Numerosos líderes políticos y colectivos religiosos exigieron a Benedicto XVI que se retractara de sus palabras. Pero la falta de una respuesta contundente por parte del pontificado desembocó en firmes críticas que asociaron sus declaraciones con “llamamientos a un choque de civilizaciones”, aludiendo a que constituían un “precedente peligroso” y las calificaron de “despreciables”. Incluso se le llegó a acusar de haber hablado “como sus predecesores del Medievo que desencadenaron las cruzadas”. El desacierto en la gestión de la polémica culminó en toda una crisis de reputación, que se vería acusada por los acontecimientos posteriores.

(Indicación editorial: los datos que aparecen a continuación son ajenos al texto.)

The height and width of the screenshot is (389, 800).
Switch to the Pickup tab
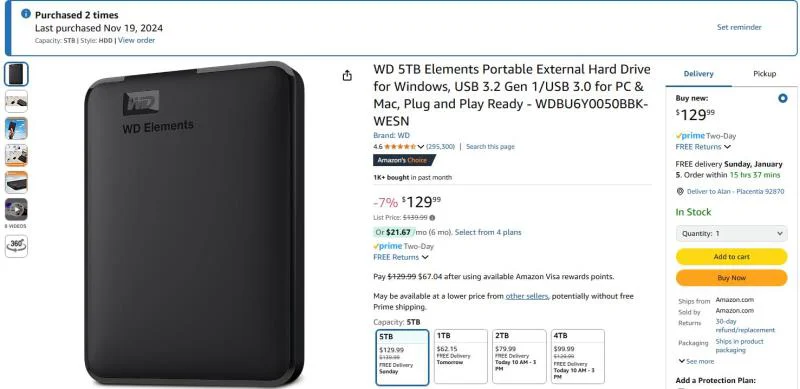[764, 74]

Cuando Benedicto XVI se puso al frente de la Iglesia Católica, las revelaciones sobre abusos a menores por parte de sacerdotes ya eran un asunto de primer orden. Pero en 2006, los incontables casos de pedofilia adquirieron proporciones colosales, forzando al Vaticano a su condena pública. La problemática se mantuvo de alguna forma en ‘stand-by’ hasta que en 2009 hubo una nueva oleada con cientos de casos que afloraron en numerosos países de Europa, Norteamérica y Latinoamérica, y la sociedad pudo comprobar con estupor la protección y el resguardo que la jerarquía eclesiástica había dado a algunos de los sospechosos. Y el cúlmen de la crisis llegó cuando The New York Times reveló en marzo de 2010 que el propio Ratzinger había ocultado cuando era cardenal abusos de esa índole por parte de un cura a 200 niños sordos. El entonces Papa pidió perdón públicamente ese mismo año, expresando concretamente su “vergüenza” y “arrepentimiento” por los hechos. Pero, con la calma que caracteriza todas las actuaciones de la Iglesia, el gesto de Benedicto XVI llegó demasiado tarde: su imagen y su reputación habían quedado manchadas para siempre. Y su credibilidad ya no volvería a ser la misma.

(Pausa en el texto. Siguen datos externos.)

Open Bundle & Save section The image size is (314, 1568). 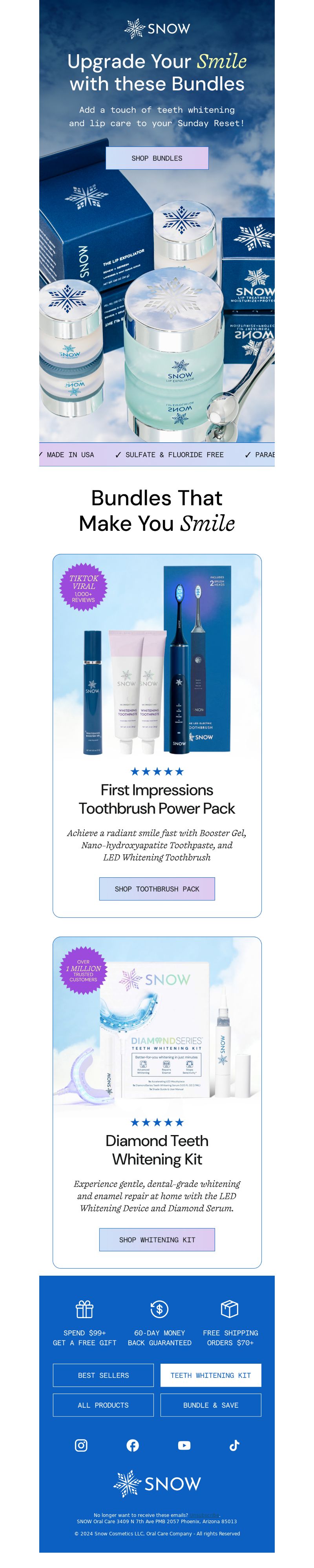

Y entonces el escándalo de Vatileaks puso a la Curia Romana en la picota. La imagen de Vaticano quedó seriamente perjudicada cuando estalló en toda su plenitud, tras salir a la luz el libro ‘Sua Santita’, que recogía más de un centenar de documentos reservados enviados al papa que desvelaban tramas e intrigas de la Santa Sede. Paolo Gabriele, ex mayordomo del Papa, fue detenido y encarcelado, y posteriormente indultado por parte del propio Ratzinger. El perdón al traidor conocido por ‘El Cuervo’ se vendió como una muestra de generosidad, pero generó en la sociedad dudas sobre si no tenía como objetivo evitar daños mayores. La confianza de la sociedad en Benedicto XVI había quedado seriamente mermada. Si su capacidad de liderazgo como guía de la Iglesia católica todavía no había sido cuestionada, la crisis que se desató en 2012 con la filtración de documentos internos del Vaticano hizo que ocurriera.

La Santa Sede dio pequeños pasos encaminados a mejorar su imagen y a modernizar la institución, con algunos gestos que parecían intentar acercar la Iglesia a un mundo en plena transformación —entre ellos, la apertura de la cuenta de Twitter @Pontifex en 2012—. Pero todavía quedaba lejos de estar a la altura de una sociedad que demanda cada día más transparencia, algo que el Vaticano ha sido reticente a poner en práctica a lo largo de su historia. La gestión de las distintas crisis demostró que la Iglesia continuaba demorándose en exceso a la hora de reconocer los errores y pedir perdón por ellos, siendo así incapaz de atajar rápidamente las polémicas y evitar que se convirtieran en auténticas crisis reputacionales. Si se tratase de una empresa cualquiera en el mundo actual, la forma de gestionar dichas problemáticas sería juzgada por los profesionales como un error de base en la gestión y la comunicación de crisis. Por el momento quedaremos sin saber si la dimisión de Benedicto XVI se debió realmente a una “falta de fuerzas” físicas, o si la fumata blanca que marca el inicio de un nuevo pontificado terminó siendo la única salida para una institución que tenía demasiados fuegos que apagar.